Using Tags With Multilingual Jekyll Sites
The static site generator Jekyll stores tags site-wide. You need a little Ruby code if you want to want to maintain them per-language instead, as you would want on a multi-lingual site. In a previous post "Multilingual Web Sites with Jekyll" I had described how to set up a site with Jekyll supporting documents in multiple languages. One thing that was still missing was support for tags respectively keywords.
.
Requirements
I create category pages - that is pages listing all posts from a particular category - manually because I want to add a description to them anyway. For tag pages I prefer to have them maintained automatically.

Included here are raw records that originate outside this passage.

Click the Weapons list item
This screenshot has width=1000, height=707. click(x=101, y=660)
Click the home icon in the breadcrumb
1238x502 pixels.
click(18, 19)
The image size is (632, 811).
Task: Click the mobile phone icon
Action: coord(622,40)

I also want to be able to allow tag sets for languages to overlap, so that one and the same tag could be used for documents in different languages. The tag page should, however, only list articles for one language at a time.
Using "jekyll-tagging"
The standard plug-in for generating tag pages seems to be jekyll-tagging. I configured it in _config.yml
like this:
tag_page_layout: tag_page
tag_page_dir: tags
tag_feed_layout: tag_feed
tag_feed_dir: tags
tag_permalink_style: pretty
Note: For real usage, you also have to tell jekyll to use the plug-in but I will skip that step because the solution shown here will be different anyway.
The layout template _layout/tag_page.html
is used for generating the tag pages (line 1), and they should be written into /tags/
(line 2). I also wanted RSS feeds for each tag. They are configured in the same manner in lines 3 and 4.
Finally we tell the plug-in to use pretty links (line 5).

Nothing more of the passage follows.